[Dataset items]
++++++
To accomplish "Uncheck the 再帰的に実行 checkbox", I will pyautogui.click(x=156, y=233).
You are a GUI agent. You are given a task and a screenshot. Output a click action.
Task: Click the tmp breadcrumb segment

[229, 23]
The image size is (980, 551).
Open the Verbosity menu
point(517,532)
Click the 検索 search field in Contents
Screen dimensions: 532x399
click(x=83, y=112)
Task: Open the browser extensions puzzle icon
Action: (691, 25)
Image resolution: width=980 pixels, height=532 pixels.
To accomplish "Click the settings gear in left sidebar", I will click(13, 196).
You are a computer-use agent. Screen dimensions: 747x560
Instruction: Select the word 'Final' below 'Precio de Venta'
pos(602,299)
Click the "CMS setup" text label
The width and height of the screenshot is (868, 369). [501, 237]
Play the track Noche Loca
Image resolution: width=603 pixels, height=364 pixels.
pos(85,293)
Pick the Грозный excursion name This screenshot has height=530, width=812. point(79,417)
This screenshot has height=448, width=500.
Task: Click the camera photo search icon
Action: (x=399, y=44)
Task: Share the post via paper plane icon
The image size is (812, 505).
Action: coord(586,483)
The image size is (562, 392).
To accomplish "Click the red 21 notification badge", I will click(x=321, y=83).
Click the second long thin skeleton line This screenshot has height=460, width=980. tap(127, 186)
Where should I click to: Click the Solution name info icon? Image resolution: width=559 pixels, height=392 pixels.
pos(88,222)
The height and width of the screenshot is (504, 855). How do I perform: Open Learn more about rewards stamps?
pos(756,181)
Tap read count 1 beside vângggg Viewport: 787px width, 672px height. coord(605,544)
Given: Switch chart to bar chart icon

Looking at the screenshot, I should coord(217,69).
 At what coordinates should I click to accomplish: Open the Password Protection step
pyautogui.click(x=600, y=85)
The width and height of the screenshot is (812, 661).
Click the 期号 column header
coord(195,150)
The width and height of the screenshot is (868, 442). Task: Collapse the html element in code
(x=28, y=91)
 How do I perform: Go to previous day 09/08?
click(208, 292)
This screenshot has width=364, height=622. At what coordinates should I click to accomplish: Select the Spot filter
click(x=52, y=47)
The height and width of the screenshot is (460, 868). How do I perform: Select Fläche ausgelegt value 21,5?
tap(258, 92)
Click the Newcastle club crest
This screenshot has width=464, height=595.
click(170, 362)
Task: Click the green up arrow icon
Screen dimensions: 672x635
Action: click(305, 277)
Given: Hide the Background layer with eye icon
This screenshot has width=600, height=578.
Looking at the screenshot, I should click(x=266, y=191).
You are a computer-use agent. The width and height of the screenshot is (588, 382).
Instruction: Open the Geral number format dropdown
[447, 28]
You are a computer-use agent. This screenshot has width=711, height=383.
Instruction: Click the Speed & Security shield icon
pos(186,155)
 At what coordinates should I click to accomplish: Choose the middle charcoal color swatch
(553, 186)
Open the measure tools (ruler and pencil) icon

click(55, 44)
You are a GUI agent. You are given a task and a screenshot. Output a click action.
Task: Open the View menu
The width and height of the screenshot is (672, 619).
++++++
> _PROBLEM DESCRIPTION_
Exact duplication is required for the lines above, from the line that contains "The width and height of the screenshot is (812, 661)." to the line that contains "Click the Newcastle club crest", inclusive; omit all others.

> _EXERCISE ANSWER_
The width and height of the screenshot is (812, 661).
Click the 期号 column header
coord(195,150)
The width and height of the screenshot is (868, 442). Task: Collapse the html element in code
(x=28, y=91)
 How do I perform: Go to previous day 09/08?
click(208, 292)
This screenshot has width=364, height=622. At what coordinates should I click to accomplish: Select the Spot filter
click(x=52, y=47)
The height and width of the screenshot is (460, 868). How do I perform: Select Fläche ausgelegt value 21,5?
tap(258, 92)
Click the Newcastle club crest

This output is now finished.